Repeat the lines below word for word, starting at the line that contains "has width=750, height=687." and stopping after the line that contains "message-timestamp: 3 DE JAN. 15:09 is". Leave the pictures out of your answer.

- EXERCISE DATA -
== == ==
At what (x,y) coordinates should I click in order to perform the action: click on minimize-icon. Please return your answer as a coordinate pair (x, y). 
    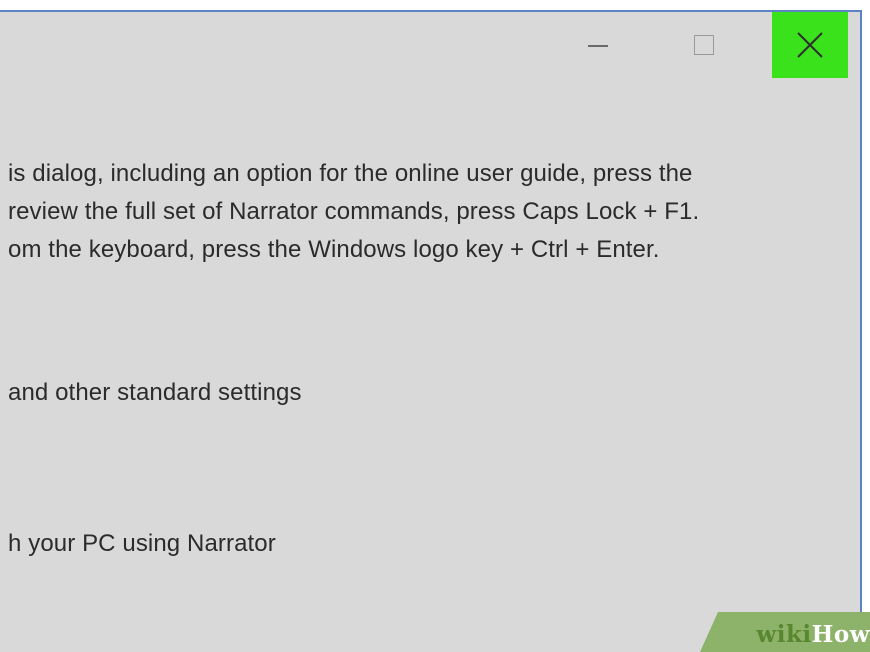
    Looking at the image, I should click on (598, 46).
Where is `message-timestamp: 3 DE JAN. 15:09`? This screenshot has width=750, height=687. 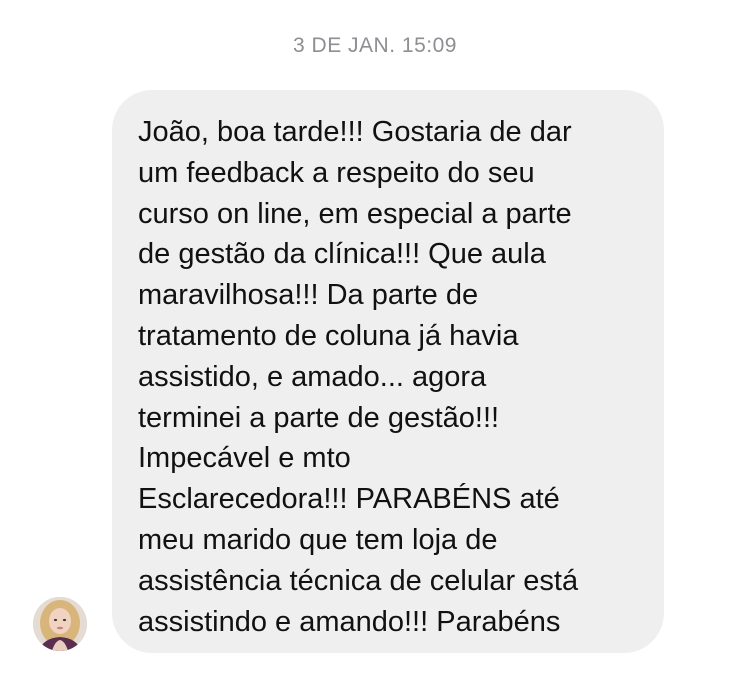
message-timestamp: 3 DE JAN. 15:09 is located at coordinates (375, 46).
== == ==
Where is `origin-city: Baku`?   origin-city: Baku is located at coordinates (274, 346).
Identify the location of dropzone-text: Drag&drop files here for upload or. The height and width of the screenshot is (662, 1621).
== == ==
- YOUR SOLUTION -
Where is `message-timestamp: 3 DE JAN. 15:09`? This screenshot has width=750, height=687. 
message-timestamp: 3 DE JAN. 15:09 is located at coordinates (375, 46).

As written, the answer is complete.